▶ **Texto da página**
Corrupção: um problema de todos

Há mais de um ano no Brasil, todos os dias, o café da manhã, o almoço, o jantar e os lanches a cada intervalo de refeições são a corrupção da Petrobras investigada pela operação Lava-jato que envolve políticos de vários partidos e empresas multinacionais brasileiras, um caso sui generis tendo em vista a amplitude que ele tem tomado para demonstrar as entranhas da corrupção no país que não é nem vai ser apenas o problema de um partido, de algumas pessoas, ou de um país, o Brasil, como se pretende demonizar, mas um problema a todos os seres humanos a cada momento e desde o início dos tempos, pode-se dizer.

O que define propriamente a corrupção é a submissão dos interesses públicos, coletivos, de todos, da sociedade, a interesses privados, de alguns poucos, particulares, individuais. É o que está na raiz do problema da corrupção da Petrobras que por mais complexa que seja em seu modus operandi demonstra esta simplicidade que qualquer pessoa em seu simples cotidiano consegue entender e muitas vezes partilha em pequenas atitudes semelhantes a dos políticos e empresários envolvido em busca de obterem uma vantagem para si em detrimento dos outros. É o pecado original do ser humano, por assim dizer, sacrificando o paraíso aos seus interesses particulares representado pelo fruto proibido, seja ele qualquer for e por mais que exista apenas como mito judaico-cristão.

O que se coloca de modo mítico não deve ser negligenciado. Toda e qualquer religiosos tem como pressuposto o sacrifício do privado em relação ao todo, no caso, um poder absoluto, o poder de um deus. Em princípio, isto quer dizer que a relação religiosa entre os seres humanos e Deus com suas leis próprias visa estabelecer uma sociedade a partir de princípios morais religiosos que tem como principal objetivo senão lembrar a corrupção dele a partir do pecado original e evitar a corrupção novamente dele a partir desta lembrança religando-o a Deus, mas também à sociedade. Não importa, neste sentido, a religião que se professe, pois, em qualquer delas, há um pecado original que promove a ruptura dos seres humanos com Deus e a necessidade de restabelecerem esta ligação como ele pela religião, o que isto é promovido com a assunção de comportamentos culturais e sociais e leis de Estado a partir de princípios religiosos.

▶ **Informações exibidas**
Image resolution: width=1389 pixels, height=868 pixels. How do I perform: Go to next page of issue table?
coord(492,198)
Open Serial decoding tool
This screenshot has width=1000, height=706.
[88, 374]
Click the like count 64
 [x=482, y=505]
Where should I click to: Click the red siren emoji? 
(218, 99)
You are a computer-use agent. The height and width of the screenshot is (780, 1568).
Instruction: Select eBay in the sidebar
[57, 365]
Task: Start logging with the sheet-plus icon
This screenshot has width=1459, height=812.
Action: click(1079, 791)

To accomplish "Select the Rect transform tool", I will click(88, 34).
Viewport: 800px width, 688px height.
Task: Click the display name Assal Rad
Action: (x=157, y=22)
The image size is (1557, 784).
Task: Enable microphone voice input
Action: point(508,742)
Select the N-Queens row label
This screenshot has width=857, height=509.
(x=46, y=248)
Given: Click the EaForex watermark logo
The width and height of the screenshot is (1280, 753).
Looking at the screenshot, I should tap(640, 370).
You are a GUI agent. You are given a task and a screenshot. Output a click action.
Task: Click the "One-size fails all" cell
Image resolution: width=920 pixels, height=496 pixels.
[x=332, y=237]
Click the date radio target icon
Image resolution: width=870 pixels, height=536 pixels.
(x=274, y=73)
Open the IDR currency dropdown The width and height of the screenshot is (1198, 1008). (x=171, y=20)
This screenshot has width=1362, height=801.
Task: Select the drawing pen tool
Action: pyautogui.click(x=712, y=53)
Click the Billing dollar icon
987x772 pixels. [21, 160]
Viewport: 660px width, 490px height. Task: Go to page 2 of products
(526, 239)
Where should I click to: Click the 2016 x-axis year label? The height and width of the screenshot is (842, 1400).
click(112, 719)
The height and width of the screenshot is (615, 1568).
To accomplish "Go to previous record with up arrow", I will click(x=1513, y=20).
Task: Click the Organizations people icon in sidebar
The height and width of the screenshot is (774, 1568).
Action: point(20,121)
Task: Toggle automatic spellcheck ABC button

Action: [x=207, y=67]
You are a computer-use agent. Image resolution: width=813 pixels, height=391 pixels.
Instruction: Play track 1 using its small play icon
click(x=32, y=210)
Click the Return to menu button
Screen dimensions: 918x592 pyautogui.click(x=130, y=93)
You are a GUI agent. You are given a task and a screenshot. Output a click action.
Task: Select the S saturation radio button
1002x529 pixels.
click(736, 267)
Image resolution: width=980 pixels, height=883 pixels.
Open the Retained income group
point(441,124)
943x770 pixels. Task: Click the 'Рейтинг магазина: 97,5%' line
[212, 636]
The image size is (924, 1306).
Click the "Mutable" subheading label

▶ **Pedido 1**
No texto sobre corrupção, o que define propriamente a corrupção?
▶ **Pedido 2**
Reproduza sem alterações o trecho do texto sobre corrupção que se inicia com as palavras "Há mais de um" e se encerra com "tempos, pode-se dizer.".

▶ **Resposta do exercício 1**
A submissão dos interesses públicos, coletivos, de todos, da sociedade, a interesses privados, de alguns poucos, particulares, individuais.

▶ **Resposta do exercício 2**
Há mais de um ano no Brasil, todos os dias, o café da manhã, o almoço, o jantar e os lanches a cada intervalo de refeições são a corrupção da Petrobras investigada pela operação Lava-jato que envolve políticos de vários partidos e empresas multinacionais brasileiras, um caso sui generis tendo em vista a amplitude que ele tem tomado para demonstrar as entranhas da corrupção no país que não é nem vai ser apenas o problema de um partido, de algumas pessoas, ou de um país, o Brasil, como se pretende demonizar, mas um problema a todos os seres humanos a cada momento e desde o início dos tempos, pode-se dizer.